- Born: February 14, 1925 Winnipeg, Manitoba, Canada
- Died: November 10, 2001 (aged 76)

Team
- Curling club: Granite CC
- Skip: Frank Crealock
- Third: Ken Sherwood
- Second: John Jamieson
- Lead: Bud McCartney

Medal record
Representing the United States
Men's Curling
World Championships
| Bronze medal – third place | 1961 Scotland | Team |
US Men's Championship
| Gold medal – first place | 1961 Grand Forks |  |

= John Jamieson (curler) =

Canadian-American curler

John Gardner Jamieson (February 14, 1925 - November 10, 2001) was a Canadian-American curler from Lynden, Washington. He was the second on the Granite Curling Club team (from Seattle, Washington, United States) during the World Curling Championships known as the 1961 Scotch Cup, where they won the bronze medal.

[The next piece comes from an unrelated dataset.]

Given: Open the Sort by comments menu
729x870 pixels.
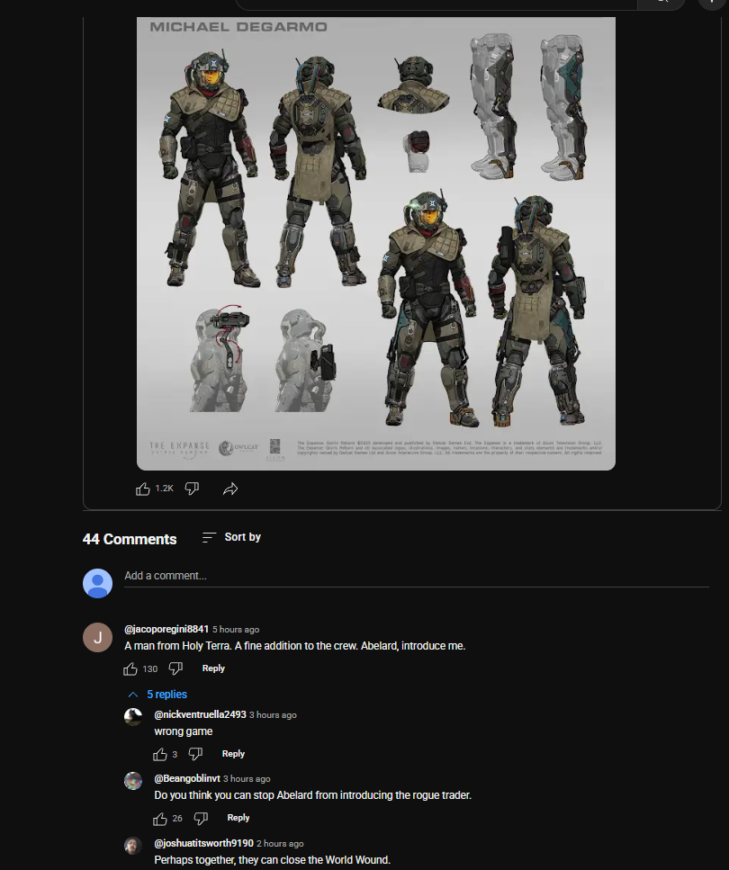Looking at the screenshot, I should [x=231, y=537].
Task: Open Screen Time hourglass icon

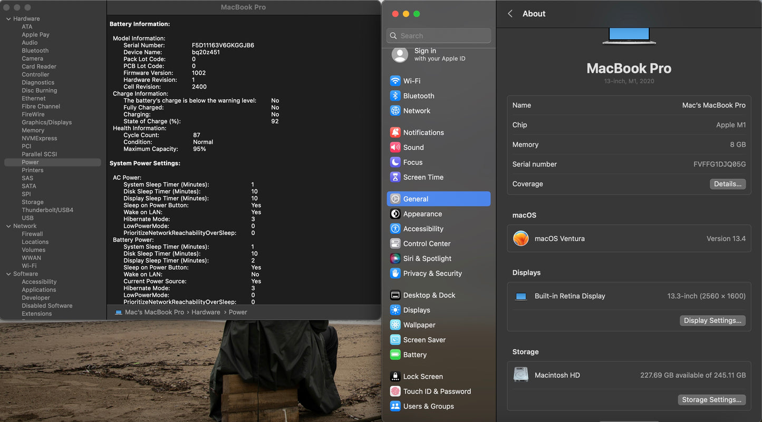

Jamieson grew up in Winnipeg and Victoria Beach, Manitoba. He served as a seaman with the Royal Canadian Navy in World War II. After exiting the Navy, he would work as an inspector with a phone company. In 1957, he moved to Everett, Washington to work for the West Coast Telephone Company. He then worked for Boeing before becoming the owner of the Riverside Tavern in Everett. After that, he became the owner of Wallace Poultry in Bellingham, Washington.